I want to try out U-55 and compare it with baseline CPU-based CMSIS-NN performance.
To do so, I am wondering if I can simply compile a toy code with just, e.g., matrix multiplication, and run it with U-55 vs CPU-based CMSIS-NN using AWS VHT.
The github has a really great set of example using TFLMicro, but TFLMicro is hiding a lot of things under its hood.
I want to more simply look at some stripped-down toy examples. I think this should be doable if I can just locate the function call that invokes U-55's computation, but not sure where that is, or if it is possible to not involve TFLMicro in the AWS VHT setup to begin with.
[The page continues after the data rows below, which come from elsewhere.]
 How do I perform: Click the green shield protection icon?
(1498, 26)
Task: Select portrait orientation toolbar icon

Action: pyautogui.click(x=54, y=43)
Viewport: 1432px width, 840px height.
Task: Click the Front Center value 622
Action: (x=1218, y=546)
Thank you for your reply. I am personally familiar with writing ML application as a series of CMSIS-NN library calls or a custom kernel (e.g., produced by TVM). From your response, it seems like it is simply not possible to call a single kernel for some operation (e.g., convolution or matmult) using Ethos-U, and involving TFLu is always necessary?In Figure 2.1 from https://developer.arm.com/documentation/101888/0500/NPU-software-overview/NPU-software-components?lang=en, it seems like TFLu is interfacing with an NPU driver anyways, just like it is interfacing with the CMSIS-NN lib. I want to know if it is possible to manually interface with the driver as a programmer, just as how I can manually call CMSIS-NN lib.